Categories
Essay

The Idiot, Goethe, and the Comet

By Helga Neumayer

I believe in stories. I am looking for stories.  And, yes. I can describe myself as a story lover. But, naturally, there are some stories I don’t want to know anything at all about. “Net so genau-au (Not too many details)” as Austrian artist Ostbahn-Kurti used to sing.

Stories have a life of their own. Suddenly, they come and bewitch you. It is useless to ignore them. You are surrounded by them. When you close your eyes, they come back in dreams.

Failing

Offended and frustrated, I left “my” German class. I had offered a proper elected lesson out of a textbook dated 2015 with exercises. The class did not participate.  They made fun of my lesson.

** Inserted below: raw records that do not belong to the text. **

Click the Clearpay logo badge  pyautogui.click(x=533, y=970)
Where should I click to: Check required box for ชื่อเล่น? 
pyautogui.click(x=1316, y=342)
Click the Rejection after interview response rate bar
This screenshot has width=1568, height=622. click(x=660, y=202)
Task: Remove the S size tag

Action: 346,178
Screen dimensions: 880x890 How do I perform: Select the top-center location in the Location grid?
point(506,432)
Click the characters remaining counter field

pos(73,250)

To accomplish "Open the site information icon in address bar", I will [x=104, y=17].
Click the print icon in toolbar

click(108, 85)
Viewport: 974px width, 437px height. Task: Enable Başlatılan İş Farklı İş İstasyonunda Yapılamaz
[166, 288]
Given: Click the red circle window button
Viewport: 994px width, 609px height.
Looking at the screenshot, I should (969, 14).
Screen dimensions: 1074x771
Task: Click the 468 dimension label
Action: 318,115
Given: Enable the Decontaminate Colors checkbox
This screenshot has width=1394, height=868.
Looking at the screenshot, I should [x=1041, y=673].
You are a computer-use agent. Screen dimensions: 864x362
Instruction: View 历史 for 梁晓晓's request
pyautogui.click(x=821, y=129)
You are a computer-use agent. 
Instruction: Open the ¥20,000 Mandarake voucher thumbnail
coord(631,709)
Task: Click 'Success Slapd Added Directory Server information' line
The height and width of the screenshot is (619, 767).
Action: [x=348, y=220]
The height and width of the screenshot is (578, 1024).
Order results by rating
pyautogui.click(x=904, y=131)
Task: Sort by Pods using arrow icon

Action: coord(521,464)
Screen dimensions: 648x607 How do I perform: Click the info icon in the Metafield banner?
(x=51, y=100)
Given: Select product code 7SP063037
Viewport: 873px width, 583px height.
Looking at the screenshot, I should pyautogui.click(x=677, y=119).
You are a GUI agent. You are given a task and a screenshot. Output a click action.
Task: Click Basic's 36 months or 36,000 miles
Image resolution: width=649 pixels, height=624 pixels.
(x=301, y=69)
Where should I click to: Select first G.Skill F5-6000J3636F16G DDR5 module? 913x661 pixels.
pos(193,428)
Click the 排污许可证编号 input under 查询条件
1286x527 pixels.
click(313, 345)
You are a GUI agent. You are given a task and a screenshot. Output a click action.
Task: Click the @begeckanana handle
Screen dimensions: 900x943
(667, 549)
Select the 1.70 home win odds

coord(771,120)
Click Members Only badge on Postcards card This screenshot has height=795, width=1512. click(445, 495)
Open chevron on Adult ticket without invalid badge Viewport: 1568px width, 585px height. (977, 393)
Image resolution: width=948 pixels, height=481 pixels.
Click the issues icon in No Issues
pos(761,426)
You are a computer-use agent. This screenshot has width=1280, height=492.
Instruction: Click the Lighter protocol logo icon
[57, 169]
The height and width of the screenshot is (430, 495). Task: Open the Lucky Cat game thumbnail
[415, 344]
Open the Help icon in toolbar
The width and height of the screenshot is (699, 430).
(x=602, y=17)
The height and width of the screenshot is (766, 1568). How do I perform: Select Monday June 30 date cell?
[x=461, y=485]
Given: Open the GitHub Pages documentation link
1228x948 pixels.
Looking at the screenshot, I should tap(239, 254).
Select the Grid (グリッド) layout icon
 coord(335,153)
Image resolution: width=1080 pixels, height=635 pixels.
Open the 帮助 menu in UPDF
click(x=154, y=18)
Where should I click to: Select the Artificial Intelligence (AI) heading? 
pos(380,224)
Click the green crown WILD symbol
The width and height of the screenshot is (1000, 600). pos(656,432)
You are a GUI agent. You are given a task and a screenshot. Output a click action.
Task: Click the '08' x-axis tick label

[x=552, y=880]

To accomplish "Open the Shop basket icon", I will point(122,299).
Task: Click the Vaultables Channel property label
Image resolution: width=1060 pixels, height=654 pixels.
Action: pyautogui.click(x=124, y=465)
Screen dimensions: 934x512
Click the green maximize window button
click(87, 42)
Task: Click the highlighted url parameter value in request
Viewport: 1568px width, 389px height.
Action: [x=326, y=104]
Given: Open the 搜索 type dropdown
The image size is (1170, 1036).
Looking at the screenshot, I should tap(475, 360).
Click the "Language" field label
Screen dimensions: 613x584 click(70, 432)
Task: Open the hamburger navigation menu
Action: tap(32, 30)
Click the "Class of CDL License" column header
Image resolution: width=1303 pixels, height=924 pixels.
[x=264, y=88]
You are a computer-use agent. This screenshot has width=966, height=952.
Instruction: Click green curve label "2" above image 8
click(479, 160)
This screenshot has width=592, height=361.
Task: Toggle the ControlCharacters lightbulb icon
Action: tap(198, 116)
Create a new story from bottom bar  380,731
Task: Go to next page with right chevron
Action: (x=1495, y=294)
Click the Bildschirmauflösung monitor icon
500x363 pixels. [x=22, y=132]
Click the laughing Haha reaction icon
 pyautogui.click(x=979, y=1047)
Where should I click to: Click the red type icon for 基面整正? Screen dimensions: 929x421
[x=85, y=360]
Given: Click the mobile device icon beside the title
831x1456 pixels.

They now wanted to learn something about love, etc. One of them complained noisily in front of the class:

“Teachings would be out-of-date!”

That hit!

There was some consolation in the trainers’ room.  My colleagues understand such situations. Anyhow, it affected me. 

I had some questions stashed away into my backpack:

“Do I do antiquated work?”

“What can I still expect from teaching classes?” 

“Is it worth the expenditure?”

Diversion

Anyway, I had to go to the public library.

I had to be surrounded by books. I needed to gaze on the soft hills of the Wiener Wald — the Vienna Forest. They calm me down.  For me, it has the same effect zapping through TV channels.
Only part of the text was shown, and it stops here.